Media pemerintah telah meminta warga agar tidak berlebihan menyikapi imbauan tersebut, yang sebenarnya disampaikan untuk mempersiapkan warga menghadapi lockdown Covid-19. Kementerian juga menekankan pasokan makanan Tiongkok masih cukup.

Wen-Ti Sung, pakar Taiwan di Universitas Nasional Australia, mengutarakan, media pemerintah Tiongkok telah menggunakan seruan penyatuan seperti itu untuk meningkatkan dukungan bagi kepemimpinan komunis, tanpa menyebutkan secara eksplisit tentang invasi militer.

“Mereka melakukannya secara taktis dengan penyangkalan masuk akal,” Sung memberi tahu VICE World News. “Mereka membicarakan apa yang akan terjadi setelah penyatuan. Sebagian orang akan berpikir penyatuan segera terjadi, dan kita harus bersatu di belakang panglima tertinggi, dan inilah saat yang tepat untuk persatuan secara internal alih-alih perbedaan pendapat atau keragaman.”
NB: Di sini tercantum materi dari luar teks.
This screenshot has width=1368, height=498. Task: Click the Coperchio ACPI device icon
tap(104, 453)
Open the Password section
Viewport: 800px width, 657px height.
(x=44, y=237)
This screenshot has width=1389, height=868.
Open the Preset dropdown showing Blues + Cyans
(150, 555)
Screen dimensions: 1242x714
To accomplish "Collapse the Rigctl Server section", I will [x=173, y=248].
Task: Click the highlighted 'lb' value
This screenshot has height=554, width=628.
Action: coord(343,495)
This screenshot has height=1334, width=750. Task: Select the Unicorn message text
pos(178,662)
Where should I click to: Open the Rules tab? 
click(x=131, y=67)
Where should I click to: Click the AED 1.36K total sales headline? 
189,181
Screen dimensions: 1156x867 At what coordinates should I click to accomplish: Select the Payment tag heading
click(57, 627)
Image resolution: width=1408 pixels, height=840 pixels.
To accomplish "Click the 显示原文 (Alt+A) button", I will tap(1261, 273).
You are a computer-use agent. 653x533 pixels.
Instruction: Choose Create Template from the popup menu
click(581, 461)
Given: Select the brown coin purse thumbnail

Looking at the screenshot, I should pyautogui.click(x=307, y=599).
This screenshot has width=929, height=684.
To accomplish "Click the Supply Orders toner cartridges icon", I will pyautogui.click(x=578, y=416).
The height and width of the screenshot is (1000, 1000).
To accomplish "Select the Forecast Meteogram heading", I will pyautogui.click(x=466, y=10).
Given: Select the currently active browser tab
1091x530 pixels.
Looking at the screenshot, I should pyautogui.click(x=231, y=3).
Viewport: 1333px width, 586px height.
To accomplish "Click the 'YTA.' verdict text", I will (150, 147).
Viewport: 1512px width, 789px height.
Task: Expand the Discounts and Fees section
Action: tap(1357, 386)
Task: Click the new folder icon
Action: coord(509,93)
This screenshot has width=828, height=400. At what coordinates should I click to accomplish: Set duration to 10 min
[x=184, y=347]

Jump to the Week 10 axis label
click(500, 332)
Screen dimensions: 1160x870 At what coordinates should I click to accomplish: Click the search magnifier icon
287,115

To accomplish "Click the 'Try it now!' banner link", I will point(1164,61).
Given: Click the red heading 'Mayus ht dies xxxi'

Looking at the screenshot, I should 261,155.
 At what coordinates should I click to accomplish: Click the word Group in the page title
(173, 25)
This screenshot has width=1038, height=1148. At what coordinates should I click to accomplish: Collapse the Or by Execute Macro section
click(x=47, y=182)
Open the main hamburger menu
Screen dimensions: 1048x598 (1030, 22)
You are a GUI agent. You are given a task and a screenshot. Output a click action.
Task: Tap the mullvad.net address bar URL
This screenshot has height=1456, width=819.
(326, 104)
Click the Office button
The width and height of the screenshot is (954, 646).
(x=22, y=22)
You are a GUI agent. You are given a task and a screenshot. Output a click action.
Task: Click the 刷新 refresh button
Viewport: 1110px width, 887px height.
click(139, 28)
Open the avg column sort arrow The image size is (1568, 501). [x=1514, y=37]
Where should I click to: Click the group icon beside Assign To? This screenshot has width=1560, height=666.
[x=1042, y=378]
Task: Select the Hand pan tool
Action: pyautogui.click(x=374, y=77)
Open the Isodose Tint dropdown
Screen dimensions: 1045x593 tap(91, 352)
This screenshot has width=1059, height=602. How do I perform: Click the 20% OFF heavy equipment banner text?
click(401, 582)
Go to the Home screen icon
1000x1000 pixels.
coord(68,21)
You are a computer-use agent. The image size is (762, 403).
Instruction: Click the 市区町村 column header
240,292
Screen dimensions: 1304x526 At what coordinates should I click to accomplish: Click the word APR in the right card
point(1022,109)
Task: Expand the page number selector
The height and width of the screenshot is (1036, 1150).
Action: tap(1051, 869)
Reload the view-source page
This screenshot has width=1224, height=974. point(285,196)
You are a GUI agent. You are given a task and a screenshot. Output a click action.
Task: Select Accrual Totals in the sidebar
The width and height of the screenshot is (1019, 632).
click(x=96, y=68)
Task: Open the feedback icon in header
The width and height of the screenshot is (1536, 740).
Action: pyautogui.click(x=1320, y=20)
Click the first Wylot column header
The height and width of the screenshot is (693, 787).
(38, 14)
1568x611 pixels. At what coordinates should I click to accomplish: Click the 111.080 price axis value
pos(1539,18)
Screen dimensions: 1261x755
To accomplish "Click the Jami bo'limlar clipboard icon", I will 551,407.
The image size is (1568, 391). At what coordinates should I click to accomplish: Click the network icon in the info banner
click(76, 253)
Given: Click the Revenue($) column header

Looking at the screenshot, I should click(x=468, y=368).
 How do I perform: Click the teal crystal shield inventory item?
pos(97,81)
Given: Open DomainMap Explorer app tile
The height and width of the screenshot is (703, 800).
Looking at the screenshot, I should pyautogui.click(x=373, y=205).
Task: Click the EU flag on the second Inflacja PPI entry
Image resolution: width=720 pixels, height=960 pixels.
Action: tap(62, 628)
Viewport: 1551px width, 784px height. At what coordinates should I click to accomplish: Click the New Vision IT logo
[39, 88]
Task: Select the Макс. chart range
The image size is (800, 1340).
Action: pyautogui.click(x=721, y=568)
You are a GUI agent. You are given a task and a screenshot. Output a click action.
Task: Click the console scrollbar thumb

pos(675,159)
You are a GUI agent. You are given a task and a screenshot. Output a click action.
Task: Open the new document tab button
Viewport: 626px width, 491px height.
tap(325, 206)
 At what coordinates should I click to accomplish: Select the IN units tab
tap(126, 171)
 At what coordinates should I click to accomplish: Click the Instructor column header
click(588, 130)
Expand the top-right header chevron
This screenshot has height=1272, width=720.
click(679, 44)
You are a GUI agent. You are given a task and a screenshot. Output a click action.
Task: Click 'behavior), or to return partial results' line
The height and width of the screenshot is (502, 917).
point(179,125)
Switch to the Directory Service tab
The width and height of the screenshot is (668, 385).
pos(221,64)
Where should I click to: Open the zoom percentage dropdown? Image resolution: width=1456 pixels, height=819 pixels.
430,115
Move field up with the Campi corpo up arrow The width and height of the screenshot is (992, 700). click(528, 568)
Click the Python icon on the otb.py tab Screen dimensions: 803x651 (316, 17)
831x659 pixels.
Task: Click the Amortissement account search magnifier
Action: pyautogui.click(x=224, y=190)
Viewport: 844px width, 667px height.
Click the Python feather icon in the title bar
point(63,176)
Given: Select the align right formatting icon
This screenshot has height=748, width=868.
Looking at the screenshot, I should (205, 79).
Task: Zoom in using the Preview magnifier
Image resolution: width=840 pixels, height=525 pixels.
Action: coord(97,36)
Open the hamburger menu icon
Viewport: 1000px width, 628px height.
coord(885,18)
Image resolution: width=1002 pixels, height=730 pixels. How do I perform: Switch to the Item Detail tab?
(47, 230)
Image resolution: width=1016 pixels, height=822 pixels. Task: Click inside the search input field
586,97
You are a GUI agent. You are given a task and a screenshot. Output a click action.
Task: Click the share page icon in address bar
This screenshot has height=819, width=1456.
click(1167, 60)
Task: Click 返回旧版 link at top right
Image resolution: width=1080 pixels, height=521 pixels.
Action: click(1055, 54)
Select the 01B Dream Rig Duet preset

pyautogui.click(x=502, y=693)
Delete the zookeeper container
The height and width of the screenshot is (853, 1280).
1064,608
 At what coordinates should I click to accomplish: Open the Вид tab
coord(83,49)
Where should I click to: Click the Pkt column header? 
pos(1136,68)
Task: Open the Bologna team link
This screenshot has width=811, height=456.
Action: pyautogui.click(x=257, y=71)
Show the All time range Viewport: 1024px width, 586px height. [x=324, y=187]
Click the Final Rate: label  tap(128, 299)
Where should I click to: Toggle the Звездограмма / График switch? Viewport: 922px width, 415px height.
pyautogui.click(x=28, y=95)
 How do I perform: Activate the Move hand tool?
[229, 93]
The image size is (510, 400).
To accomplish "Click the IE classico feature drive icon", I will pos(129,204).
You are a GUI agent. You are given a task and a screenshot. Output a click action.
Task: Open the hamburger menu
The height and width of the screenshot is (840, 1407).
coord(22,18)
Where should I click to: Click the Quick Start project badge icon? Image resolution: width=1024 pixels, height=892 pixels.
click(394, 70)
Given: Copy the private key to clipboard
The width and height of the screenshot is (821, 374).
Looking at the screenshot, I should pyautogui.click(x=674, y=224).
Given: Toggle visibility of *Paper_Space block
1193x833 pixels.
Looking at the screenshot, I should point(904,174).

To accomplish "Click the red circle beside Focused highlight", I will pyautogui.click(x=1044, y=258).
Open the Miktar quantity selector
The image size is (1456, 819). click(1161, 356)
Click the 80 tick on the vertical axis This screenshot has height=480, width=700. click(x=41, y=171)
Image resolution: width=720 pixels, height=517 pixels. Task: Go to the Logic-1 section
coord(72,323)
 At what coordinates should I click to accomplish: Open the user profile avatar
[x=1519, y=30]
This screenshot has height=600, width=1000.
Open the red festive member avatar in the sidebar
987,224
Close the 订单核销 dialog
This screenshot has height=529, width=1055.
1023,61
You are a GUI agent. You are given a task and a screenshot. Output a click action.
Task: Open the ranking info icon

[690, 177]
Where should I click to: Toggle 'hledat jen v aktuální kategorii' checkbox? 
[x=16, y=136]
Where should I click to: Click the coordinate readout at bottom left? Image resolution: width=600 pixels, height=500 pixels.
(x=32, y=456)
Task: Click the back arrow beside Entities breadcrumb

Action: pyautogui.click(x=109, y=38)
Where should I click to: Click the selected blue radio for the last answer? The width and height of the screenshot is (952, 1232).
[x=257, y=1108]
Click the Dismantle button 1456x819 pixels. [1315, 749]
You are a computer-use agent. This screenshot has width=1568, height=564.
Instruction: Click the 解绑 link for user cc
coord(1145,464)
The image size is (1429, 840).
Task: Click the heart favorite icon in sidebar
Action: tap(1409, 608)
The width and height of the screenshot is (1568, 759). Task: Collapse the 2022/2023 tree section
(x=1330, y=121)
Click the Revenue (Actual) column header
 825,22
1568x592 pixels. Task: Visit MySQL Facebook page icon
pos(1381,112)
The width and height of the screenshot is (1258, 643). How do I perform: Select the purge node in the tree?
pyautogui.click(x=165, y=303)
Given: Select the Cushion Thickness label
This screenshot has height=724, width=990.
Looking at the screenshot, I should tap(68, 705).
Sementara itu, menurut Sung, masyarakat Taiwan menyikapinya dengan biasa-biasa saja. Mereka telah hidup di bawah risiko perang sejak Partai Komunis berkuasa pada 1949 untuk mendirikan Republik Rakyat Tiongkok, dan memaksa pemerintah Republik Tiongkok pindah ke Taipei. Jajak pendapat terbaru menunjukkan, 64 persen orang dewasa di Taiwan melihat perang tidak mungkin terjadi, sedangkan satu dari empat responden percaya Beijing akan menyerang “cepat atau lambat”.